→ BRIEF:
Count the lines in the rows below that contain the string "Anti", matching case exactly. Reply with the number only.

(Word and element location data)
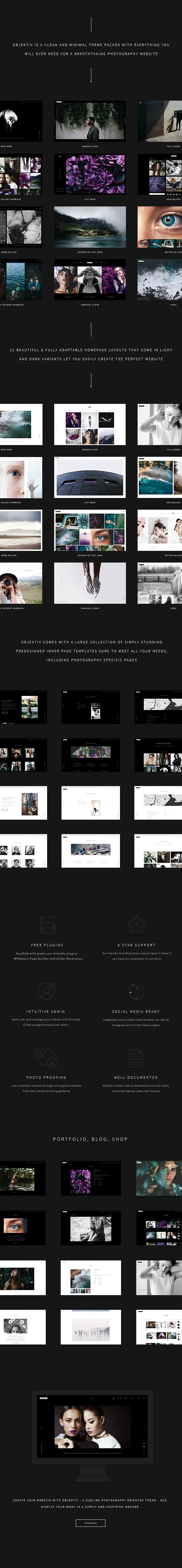Open the light Carousel Slider hands demo
This screenshot has height=1568, width=182.
(90, 583)
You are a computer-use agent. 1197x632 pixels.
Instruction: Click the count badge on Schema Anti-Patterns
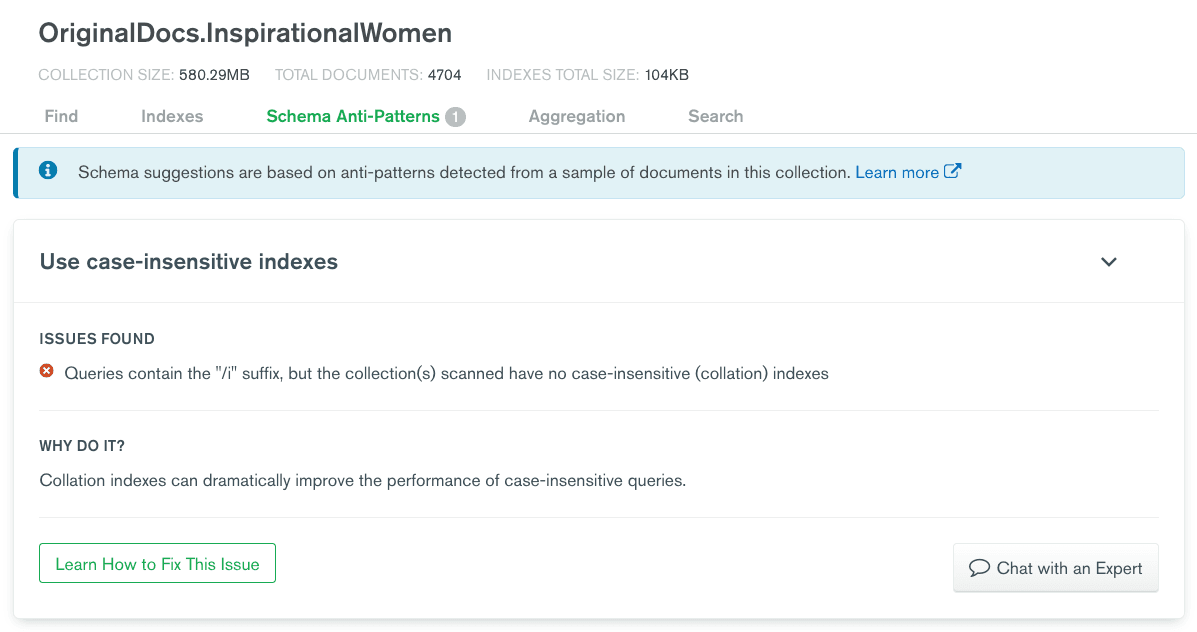(x=455, y=117)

→ SOLUTION TO THE EXERCISE:
1